= Michael Foster (Tolkien scholar) =

Emeritus professor of English and a Tolkien scholar

Michael Foster

Michael Foster (December 28, 1946 - April 12, 2023), known as Mike Foster, was an emeritus professor of English and a Tolkien scholar. In 1978 he pioneered the teaching of Tolkien studies at university level.

== Biography ==

[My students] wanted a class on Tolkien alone. So in 1977, ... I took a petition signed by fifteen students requesting such a course to my department chairman, and he agreed to schedule Lit. 116: Special Studies: J.R.R. Tolkien for the next term. Of course, only one of the fifteen who signed up showed up. But twenty others did, and the Tolkien course has continued at Illinois Central College since then, with the exception of four years at the end of the last century when it was cast into darkness and doom by a Balrog dean...

The four essays required for [the course cover] four approaches to the study of literature: analysis of a small section, examination of a possible literary source, evaluation of a critical study, and commentary on the evolution of a single character.

The principal advantage of a course centered on Tolkien, as opposed to, say, Shakespeare, is that many students have read all the author's major works...
— Mike Foster: Teaching Tolkien

=== Early life and education ===

Michael Alan Foster was born in Peoria, Illinois to Shirley Jane Hopkins and Claude Swadley Foster on 28 December 1946. He was educated at St Bernard's School and Spalding High School, Peoria, Illinois. He obtained his first degree in English and Journalism at Marquette University in 1968; while there his feature writing won the 1967 William Randolph Hearst Foundation Award. That year he became a teacher at Spalding High School. He then took a Master's degree at Marquette.

=== Career ===

In 1971, Foster joined the staff of the English department of Illinois Central College in Peoria, eventually becoming a professor there. In addition, he worked as a journalist for the Peoria Journal Star. He taught at Illinois Central College until he retired in 2005.

=== Personal life ===

On 14 June 1969, Foster married Joanne Weslowski in Milwaukee, Wisconsin. They had two daughters. He died in Peoria on 12 April 2023.

== Fantasy and Tolkien studies ==

While at Illinois Central College, Foster taught fantasy literature from 1974, and a special studies course focusing entirely on J. R. R. Tolkien from 1978. This represented what in the context of sceptical attitudes was "a rare success" in the early history of Tolkien research; Foster later documented his teaching approach on the course in "an appropriately anecdotal piece".
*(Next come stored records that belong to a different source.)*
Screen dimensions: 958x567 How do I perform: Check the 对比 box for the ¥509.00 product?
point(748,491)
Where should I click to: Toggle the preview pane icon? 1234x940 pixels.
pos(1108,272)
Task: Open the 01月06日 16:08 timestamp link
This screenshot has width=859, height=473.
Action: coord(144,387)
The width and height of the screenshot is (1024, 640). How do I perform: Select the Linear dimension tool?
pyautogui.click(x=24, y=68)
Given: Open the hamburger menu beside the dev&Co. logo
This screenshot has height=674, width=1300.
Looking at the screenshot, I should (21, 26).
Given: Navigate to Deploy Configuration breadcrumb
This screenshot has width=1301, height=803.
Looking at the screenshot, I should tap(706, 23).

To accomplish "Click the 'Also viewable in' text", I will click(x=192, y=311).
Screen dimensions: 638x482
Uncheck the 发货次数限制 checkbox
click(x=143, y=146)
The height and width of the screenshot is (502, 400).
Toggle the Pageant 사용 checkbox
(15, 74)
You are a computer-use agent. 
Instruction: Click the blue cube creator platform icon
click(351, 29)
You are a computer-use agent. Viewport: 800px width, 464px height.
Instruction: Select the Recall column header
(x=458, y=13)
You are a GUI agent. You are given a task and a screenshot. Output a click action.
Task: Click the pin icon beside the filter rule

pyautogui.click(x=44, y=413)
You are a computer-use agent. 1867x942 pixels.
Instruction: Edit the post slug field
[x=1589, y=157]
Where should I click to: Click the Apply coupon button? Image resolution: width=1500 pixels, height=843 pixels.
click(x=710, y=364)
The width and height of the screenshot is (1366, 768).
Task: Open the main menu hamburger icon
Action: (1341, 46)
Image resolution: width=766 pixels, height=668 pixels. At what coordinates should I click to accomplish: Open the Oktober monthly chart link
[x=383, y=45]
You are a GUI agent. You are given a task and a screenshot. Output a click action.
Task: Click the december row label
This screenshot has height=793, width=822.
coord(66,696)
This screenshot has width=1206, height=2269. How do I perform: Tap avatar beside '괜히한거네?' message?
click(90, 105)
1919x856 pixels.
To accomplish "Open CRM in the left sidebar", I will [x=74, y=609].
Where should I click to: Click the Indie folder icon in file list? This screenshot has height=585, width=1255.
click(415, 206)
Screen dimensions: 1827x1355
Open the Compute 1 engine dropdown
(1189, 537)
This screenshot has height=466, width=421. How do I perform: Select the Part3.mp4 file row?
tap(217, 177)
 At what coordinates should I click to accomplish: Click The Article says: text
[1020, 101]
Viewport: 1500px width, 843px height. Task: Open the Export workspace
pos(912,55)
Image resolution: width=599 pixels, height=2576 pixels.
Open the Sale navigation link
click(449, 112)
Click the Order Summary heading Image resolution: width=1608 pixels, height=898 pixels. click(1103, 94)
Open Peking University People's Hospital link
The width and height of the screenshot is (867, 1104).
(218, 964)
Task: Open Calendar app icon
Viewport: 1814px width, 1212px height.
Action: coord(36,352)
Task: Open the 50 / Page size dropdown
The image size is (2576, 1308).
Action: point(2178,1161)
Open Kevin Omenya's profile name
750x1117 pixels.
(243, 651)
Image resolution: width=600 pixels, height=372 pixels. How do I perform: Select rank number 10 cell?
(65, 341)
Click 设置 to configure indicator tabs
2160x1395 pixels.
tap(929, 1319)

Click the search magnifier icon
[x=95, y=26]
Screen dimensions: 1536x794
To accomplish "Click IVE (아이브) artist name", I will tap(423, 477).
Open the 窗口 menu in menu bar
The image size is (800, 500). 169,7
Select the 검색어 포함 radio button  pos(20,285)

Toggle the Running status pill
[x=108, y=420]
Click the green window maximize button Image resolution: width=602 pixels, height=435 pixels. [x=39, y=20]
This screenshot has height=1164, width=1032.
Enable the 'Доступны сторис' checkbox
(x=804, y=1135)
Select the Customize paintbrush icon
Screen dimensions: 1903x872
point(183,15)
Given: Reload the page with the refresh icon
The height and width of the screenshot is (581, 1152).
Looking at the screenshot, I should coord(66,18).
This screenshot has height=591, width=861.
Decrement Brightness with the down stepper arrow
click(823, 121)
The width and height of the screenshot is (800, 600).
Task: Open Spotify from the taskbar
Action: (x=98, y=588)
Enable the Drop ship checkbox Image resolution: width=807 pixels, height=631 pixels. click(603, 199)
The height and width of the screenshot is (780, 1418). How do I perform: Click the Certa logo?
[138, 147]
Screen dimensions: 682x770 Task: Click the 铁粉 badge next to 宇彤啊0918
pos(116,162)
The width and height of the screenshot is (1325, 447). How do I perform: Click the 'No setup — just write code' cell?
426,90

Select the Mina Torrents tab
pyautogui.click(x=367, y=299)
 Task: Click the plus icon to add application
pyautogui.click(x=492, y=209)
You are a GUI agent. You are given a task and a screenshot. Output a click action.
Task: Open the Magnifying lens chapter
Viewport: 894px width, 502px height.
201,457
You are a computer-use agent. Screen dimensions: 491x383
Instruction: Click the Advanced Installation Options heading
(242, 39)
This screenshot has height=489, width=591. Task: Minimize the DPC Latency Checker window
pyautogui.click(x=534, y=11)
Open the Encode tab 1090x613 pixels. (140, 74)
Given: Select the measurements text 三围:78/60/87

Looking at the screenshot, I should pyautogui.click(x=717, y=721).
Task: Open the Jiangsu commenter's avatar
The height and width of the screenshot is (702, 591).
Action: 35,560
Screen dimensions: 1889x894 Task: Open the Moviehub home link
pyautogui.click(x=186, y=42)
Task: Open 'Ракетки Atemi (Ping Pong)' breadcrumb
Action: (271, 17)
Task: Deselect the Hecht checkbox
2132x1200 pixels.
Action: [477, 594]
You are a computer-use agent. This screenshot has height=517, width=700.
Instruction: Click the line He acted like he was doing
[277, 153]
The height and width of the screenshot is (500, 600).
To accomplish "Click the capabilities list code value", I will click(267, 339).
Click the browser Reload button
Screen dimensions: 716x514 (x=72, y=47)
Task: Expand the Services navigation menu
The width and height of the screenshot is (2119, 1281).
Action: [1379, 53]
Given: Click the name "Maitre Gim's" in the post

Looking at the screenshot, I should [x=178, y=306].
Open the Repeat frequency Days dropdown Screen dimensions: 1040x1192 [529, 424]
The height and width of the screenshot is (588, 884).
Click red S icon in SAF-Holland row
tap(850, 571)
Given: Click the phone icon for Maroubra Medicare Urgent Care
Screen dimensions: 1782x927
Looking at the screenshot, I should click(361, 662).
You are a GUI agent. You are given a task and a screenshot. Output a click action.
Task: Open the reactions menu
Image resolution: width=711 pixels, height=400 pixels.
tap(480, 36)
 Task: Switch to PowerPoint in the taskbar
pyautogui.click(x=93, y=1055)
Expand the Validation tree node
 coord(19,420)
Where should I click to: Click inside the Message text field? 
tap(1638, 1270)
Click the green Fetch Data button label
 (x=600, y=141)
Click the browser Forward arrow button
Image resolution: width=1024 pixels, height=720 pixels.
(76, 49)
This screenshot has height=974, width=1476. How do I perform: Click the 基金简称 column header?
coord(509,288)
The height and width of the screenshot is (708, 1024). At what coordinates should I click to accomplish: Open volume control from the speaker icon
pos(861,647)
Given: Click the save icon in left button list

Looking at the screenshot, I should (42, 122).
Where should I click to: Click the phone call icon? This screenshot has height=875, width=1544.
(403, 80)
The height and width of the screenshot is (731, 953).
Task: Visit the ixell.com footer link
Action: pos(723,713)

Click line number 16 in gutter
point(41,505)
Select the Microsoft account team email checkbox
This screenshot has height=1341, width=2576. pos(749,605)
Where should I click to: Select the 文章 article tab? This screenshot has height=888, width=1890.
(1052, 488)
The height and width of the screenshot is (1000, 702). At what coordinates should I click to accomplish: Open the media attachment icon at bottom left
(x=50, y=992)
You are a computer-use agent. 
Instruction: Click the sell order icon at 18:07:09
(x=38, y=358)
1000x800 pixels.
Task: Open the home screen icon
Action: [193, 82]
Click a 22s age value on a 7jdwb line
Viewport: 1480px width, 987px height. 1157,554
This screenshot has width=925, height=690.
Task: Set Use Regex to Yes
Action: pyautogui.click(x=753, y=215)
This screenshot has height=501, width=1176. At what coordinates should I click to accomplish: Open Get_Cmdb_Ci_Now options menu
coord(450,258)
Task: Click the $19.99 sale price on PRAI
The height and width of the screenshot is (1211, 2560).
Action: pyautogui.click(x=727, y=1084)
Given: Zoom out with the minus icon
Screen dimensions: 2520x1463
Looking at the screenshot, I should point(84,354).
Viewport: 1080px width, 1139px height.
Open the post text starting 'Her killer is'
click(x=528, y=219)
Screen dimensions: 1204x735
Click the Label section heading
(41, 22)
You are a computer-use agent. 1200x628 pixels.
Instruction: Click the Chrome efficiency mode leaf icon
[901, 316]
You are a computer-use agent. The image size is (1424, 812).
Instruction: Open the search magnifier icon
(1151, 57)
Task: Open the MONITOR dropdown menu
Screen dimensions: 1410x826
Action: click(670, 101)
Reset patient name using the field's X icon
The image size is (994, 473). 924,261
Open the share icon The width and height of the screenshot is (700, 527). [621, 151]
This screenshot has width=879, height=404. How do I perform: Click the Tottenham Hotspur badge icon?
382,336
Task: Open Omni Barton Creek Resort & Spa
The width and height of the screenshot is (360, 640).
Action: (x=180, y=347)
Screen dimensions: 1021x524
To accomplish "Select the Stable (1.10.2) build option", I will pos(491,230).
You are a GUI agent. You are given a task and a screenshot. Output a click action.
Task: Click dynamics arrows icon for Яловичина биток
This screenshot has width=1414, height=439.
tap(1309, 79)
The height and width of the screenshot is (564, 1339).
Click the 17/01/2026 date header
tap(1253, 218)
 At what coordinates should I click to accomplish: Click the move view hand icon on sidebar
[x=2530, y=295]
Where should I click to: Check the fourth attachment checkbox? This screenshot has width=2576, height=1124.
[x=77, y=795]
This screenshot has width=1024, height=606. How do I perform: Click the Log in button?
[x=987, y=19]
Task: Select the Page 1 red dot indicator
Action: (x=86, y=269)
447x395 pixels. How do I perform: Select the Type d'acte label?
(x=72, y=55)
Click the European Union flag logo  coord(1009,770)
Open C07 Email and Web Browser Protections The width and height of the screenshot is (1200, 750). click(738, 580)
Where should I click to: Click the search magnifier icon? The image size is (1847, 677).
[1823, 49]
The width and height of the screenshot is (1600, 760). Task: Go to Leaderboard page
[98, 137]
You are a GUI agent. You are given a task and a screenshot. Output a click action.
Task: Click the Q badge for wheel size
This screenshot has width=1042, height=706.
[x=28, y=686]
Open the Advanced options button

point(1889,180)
Foster has published many papers and book reviews on English fantasy literature, including on the Inklings Tolkien, C. S. Lewis, and George Sayer, as well as on J. M. Barrie and G. K. Chesterton.

Foster was a known Tolkien scholar; the Washington Post described him as "somewhat of an authority on all things Tolkien". In 1995 he became the North American representative of The Tolkien Society. He was on the Mythopoeic Society's Inklings scholarship committee. The Illinois Community College Journalism Association's top award, The Mike Foster General Excellence Award, is named in his honor.